Therefore, the present study focused on the key technical limitations during 3D reconstruction of peripheral nerves, such as the acquisition of panoramic images and computerized automatic image registration for serial slices. This study also tested the feasibility of third party software, such as Amira, in 3D reconstruction.
| Materials and Methods|| |
A fresh sample of ulnar nerve from the upper arm was obtained within 24 hours after the death of a 35-year-old male donor who died from head injury in a car accident, without any lesions or tumors in the limb. The family of the deceased was approved by the Shenzhen Red Cross in China to donate the dead body (registration date: 2013-06-01). The family donated the body to the First Affiliated Hospital of Sun Yat-sen University of China (donation date: 2013-06-09) for clinical research. The family members of the deceased were aware of the details of the study and signed informed consent. Ethical approval was granted by the First Affiliated Hospital of Sun Yat-sen University of China (approval No. (2013)A-065).
Sample preparation and fixation
A 20-cm-long ulnar nerve segment from the transverse striation at the top of the armpit to the internal epicondyle of the humerus was excised. The nerve segment had a width of 4.7 mm (external–internal) and a thickness of 2.8 mm (anteroposteriorly) at the proximal end, and a width of 4.0 mm (external–internal) and thickness of 3.2 mm (anteroposteriorly) at the distal end. The sample was then prepared and fixed. Briefly, the fatty tissue around the epineurium was removed, and the sample was placed on a soft wooden board with both ends pinned to prevent curling and deformation. Four strands of hair from an adult female (approximately 0.08 mm in diameter) were placed along the nerve on four sides parallel to its longitudinal axis, and fixed in 10% formalin solution and then embedded in paraffin for 2 hours to help keep the hair straight without curling or shifting. Afterwards, the sample was embedded in optimal cutting temperature compound and stored at −80°C for one week before analysis.
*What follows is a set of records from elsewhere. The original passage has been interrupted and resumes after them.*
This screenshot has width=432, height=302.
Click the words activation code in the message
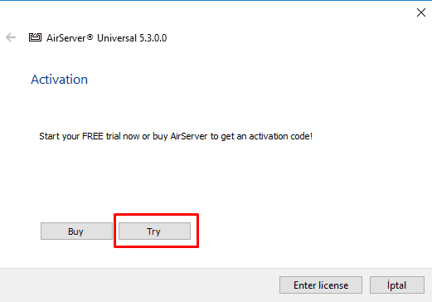click(280, 136)
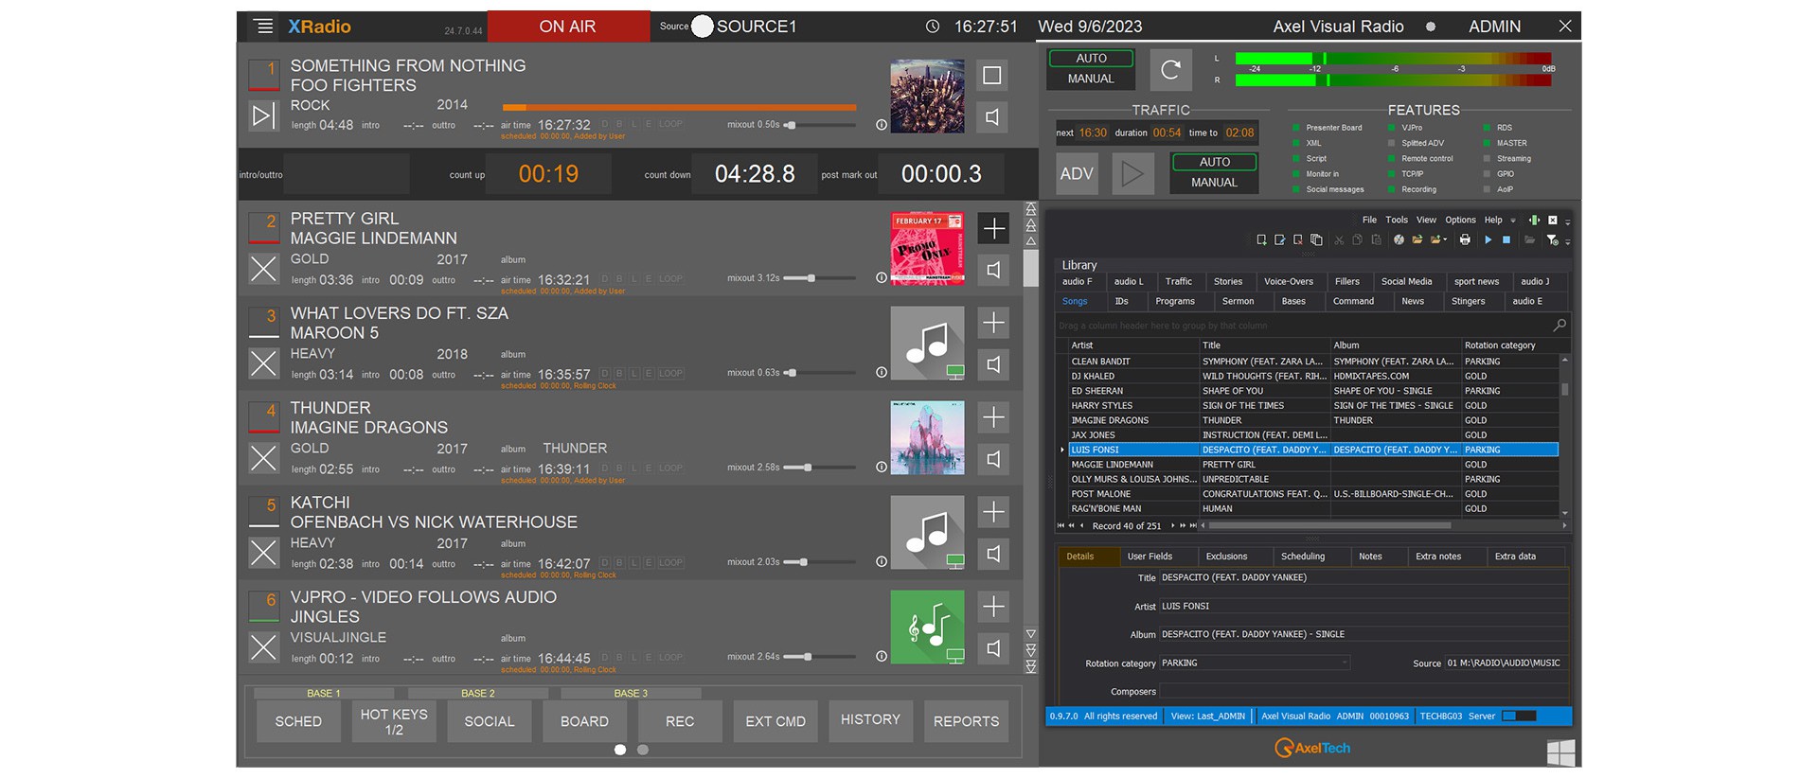Click the circular reload arrow button
The image size is (1818, 778).
tap(1170, 69)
The nerve sample was transected into 20-mm segments at −20°C, vertically embedded in optimal cutting temperature compound, and then horizontally sliced into 400 consecutive 15-µm-thick slices with an interval of 0.5 mm on a freezing microtome (Leica CM1850 UV, Leica Biosystems, Wetzlar, Germany). All slices were placed on siliconized slides with sequences marked.
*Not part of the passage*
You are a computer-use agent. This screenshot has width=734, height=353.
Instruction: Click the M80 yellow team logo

The slices were stained for acetylcholinesterase (AChE) using the Karnovsky–Roots copper hexacyanoferrate method to facilitate discrimination of different functional groups in 2D images. The staining reagent contained the following: acetylthiocholine iodide (Sigma-Aldrich, St. Louis, MO, USA) 100 mg; 0.1 M phosphate-buffered saline (PBS) solution 128 mL, containing 0.1 M dibasic sodium phosphate (Guangzhou No. 2 Chemical Reagent Factory, Guangzhou, China) 18 mL; 0.1 M potassium phosphate monobasic (Guangzhou No. 2 Chemical Reagent Factory) 14 mL; 0.1 M sodium citrate (Guangzhou No. 2 Chemical Reagent Factory) 8 mL; 30 mM copper sulfate (Tianjin Yongda Chemical Reagent Development Center, Tianjin, China) 20 mL; 5 mM potassium ferricyanide (Tianjin Yongda Chemical Reagent Development Center) 20 mL; and distilled water 16 mL. The solution was prepared 20 minutes in advance.
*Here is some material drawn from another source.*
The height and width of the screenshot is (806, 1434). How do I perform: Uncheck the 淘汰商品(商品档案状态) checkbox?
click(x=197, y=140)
Within 4 hours of slicing, the slices were immersed in staining solution and placed in a 4°C refrigerator for 24 hours. The slices were then taken out and air-dried. Excessive deposition was rinsed off with PBS at 4°C. The slices were dehydrated in 95% alcohol and anhydrous alcohol, one minute each, and then treated with dimethyl benzene for three minutes. Finally, the slices were air dried and mounted in neutral gum.
Acquisition of 2D panoramic images
Using re-imaging techniques, 800 slices before and after staining were photographed on a stereomicroscope (Z61; Olympus, Tokyo, Japan) using MSHOT MD90 micro-digital imaging equipment (Guangzhou Mingmei Technology Co., Ltd., Guangzhou, China). The 2D panoramic images were acquired using Mingmei software (image auto-splicing software) and saved with the following parameters: 3488 × 2616 pixels, 1.5 × 4.0 optical zoom, 24-bit color model, 72 × 72 dpi JPG format file, with a size of 500 kB each, 400 MB in total.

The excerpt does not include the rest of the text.